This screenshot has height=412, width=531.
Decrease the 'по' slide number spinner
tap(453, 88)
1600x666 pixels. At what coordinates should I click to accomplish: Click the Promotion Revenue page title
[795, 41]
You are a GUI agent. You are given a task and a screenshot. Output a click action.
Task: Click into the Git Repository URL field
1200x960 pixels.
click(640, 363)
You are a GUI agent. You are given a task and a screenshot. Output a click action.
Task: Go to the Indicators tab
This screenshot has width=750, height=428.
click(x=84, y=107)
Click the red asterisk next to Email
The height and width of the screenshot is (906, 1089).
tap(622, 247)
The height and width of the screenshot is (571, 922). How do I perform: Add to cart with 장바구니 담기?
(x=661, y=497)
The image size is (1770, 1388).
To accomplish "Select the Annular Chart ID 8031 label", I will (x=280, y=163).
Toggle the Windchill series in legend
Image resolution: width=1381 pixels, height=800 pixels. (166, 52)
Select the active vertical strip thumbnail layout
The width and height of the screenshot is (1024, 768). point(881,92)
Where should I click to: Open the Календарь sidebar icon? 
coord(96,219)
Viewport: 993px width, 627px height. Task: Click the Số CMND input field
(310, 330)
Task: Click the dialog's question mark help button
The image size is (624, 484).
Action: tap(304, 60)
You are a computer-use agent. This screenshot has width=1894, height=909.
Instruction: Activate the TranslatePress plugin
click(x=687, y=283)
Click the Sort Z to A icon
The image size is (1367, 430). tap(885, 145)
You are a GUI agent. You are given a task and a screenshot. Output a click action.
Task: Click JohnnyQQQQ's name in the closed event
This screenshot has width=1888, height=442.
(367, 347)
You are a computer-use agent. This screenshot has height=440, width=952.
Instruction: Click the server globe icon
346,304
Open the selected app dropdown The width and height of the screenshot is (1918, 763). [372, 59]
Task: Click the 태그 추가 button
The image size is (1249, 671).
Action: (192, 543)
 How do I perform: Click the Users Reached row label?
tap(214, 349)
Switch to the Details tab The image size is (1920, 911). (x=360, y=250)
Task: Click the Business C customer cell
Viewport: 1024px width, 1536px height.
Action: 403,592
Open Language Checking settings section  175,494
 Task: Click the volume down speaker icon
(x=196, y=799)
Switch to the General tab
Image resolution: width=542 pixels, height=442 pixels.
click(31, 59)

#####

### [TASK DESCRIPTION]
Wherever the word "button" appears in the listing above, copy that line.

### [SOLUTION FOR THIS TASK]
Task: Click the dialog's question mark help button
Task: Click the 태그 추가 button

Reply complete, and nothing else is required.